Five important tips to help you prepare for a hurricane


Wednesday, October 5, 2016, 9:00 - In the midst of hurricane season, it's important to take time to brush up on safety tips and disaster protocol, especially as powerful Hurricane Matthew speeds northwards through the Atlantic Ocean

Natural disasters can spread quickly, impacting the entire country in various ways -- so it's important to be prepared regardless of your location.


RELATED: FLORIDA, NORTH CAROLINA DECLARE STATE OF EMERGENCY AHEAD OF MATTHEW

1. Ensure you have bottled or potable water to last a few days.
You should have several litres of water set aside, per person per day. The public water supply can quickly become contaminated due to prolonged power outages or flooding in the watershed.

2. Charge all batteries and cell phones.

3. Top up your propane tank and your vehicle.
Although you shouldn’t heat your home with a propane barbecue, when the power is out it offers a good means of cooking food and purifying water. Having your vehicles fueled up is always a good idea during any storm - you never know when you may need to travel, and how far you may have to go (if roads aren't flooded).

4. Get some cash.
Remember, when the power is out the use of ATMs is impossible, and the same goes for making any Interac or credit card purchases. Having cash in your pocket ensures you can purchase what you need, and possibly even skip the lineup.

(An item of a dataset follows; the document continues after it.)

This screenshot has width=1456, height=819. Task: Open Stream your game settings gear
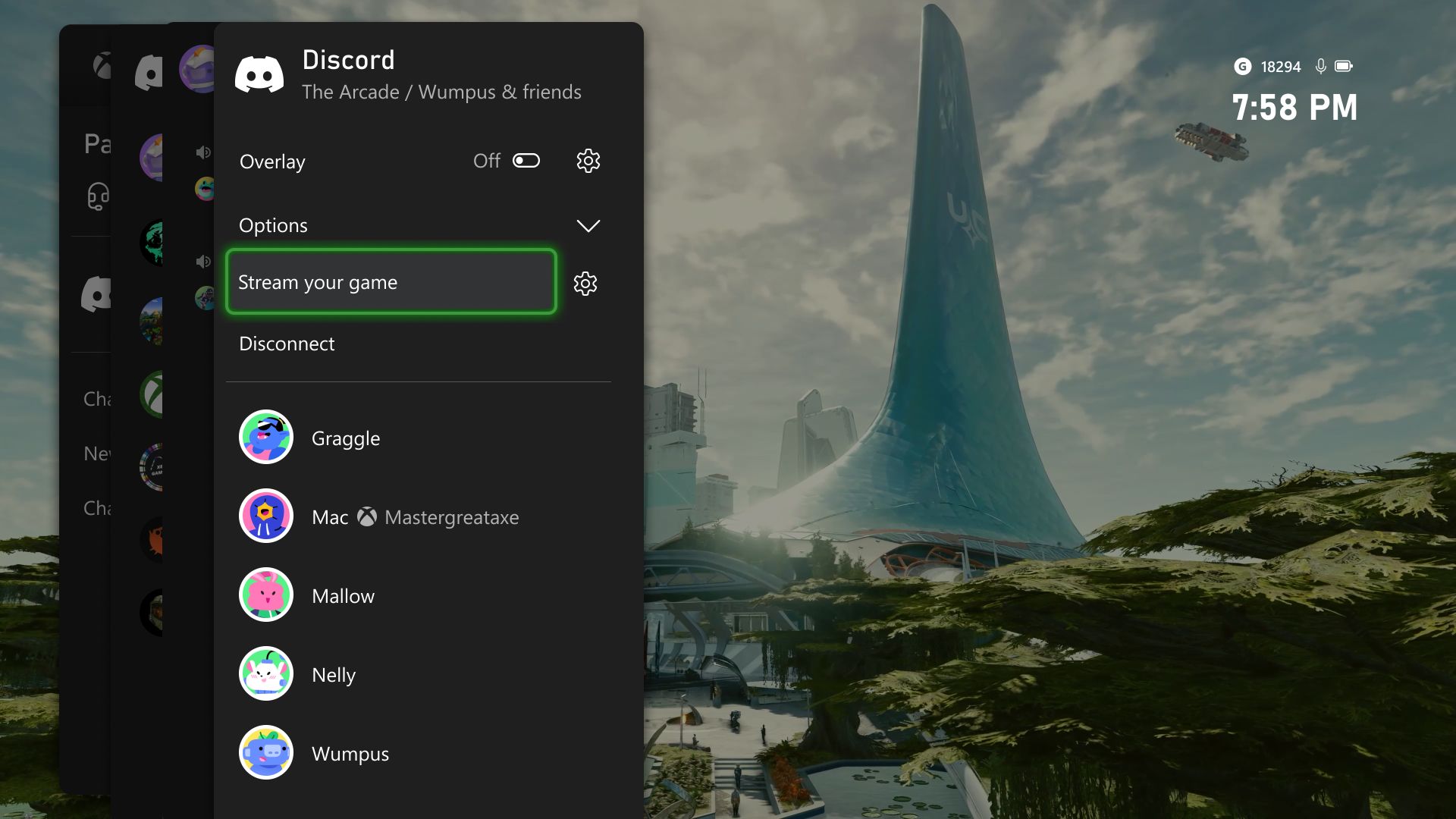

5. Check your property for weak tree limbs, and remember to secure outdoor furniture.
The trees are still somewhat in full foliage now, and unlike the middle of fall, the leaves are firmly fixed to their branches. The opportunity for downed trees and tree limbs is much higher at this time of year. With this storm, powerful winds are expected, so power outages are likely. Also, to avoid insurance claims next week, have a good look around your property (and you neighbors’) to ensure any weak trees or limbs are secured. If possible, bring your outdoor furniture indoors. If not, ensure they are secured, and check the path of power lines to your home.

Finally, and most importantly, stay inside and wait it out. Be sure to check in with us on your phone or on the web.

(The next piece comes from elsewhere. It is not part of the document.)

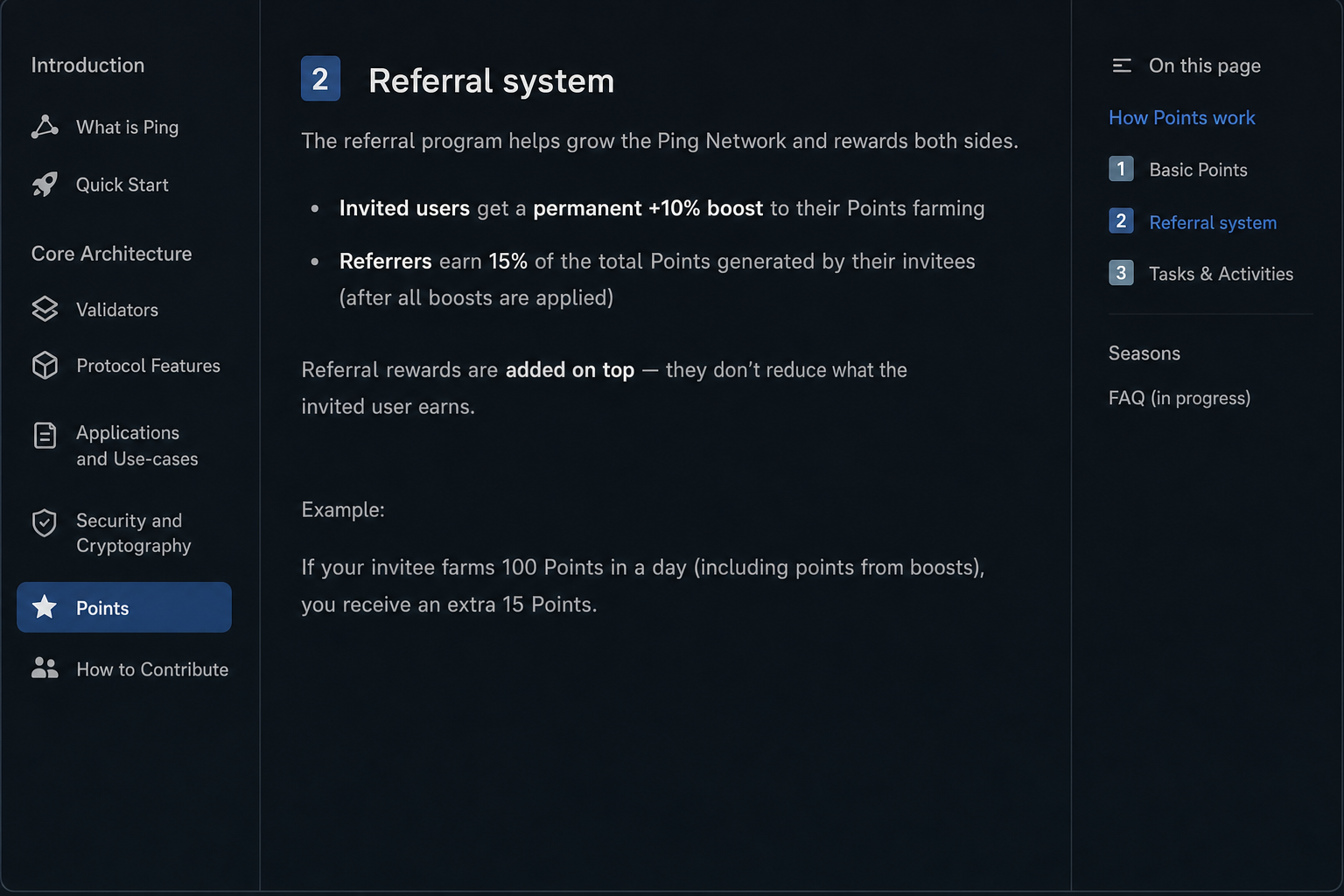Go to the Validators section
1344x896 pixels.
(117, 310)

The U.S. National Hurricane Center also urges people to know the difference between watches and warnings.

Hurricane / Tropical Storm Alerts:

Tropical Storm Watch: An announcement that tropical-storm conditions are possible within the specified area.
Hurricane Watch: An announcement that hurricane conditions are possible within the specified area.

Because outside preparedness activities become difficult once winds reach tropical storm force, watches are issued 48 hours in advance of the anticipated onset of tropical-storm-force winds.

Action: During a watch, prepare your home and review your plan for evacuation in case a Hurricane or Tropical Storm Warning is issued. Listen closely to instructions from local officials.

Tropical Storm Warning: An announcement that tropical-storm conditions are expected within the specified area.
Hurricane Warning: An announcement that hurricane conditions are expected within the specified area.

Because outside preparedness activities become difficult once winds reach tropical storm force, warnings are issued 36 hours in advance of the anticipated onset of tropical-storm-force winds.

Action: During a warning, complete storm preparations and immediately leave the threatened area if directed by local officials.

Extreme Wind Warning: Extreme sustained winds of a major hurricane (115 mph or greater), usually associated with the eyewall, are expected to begin within an hour.

Action: Take immediate shelter in the interior portion of a well-built structure.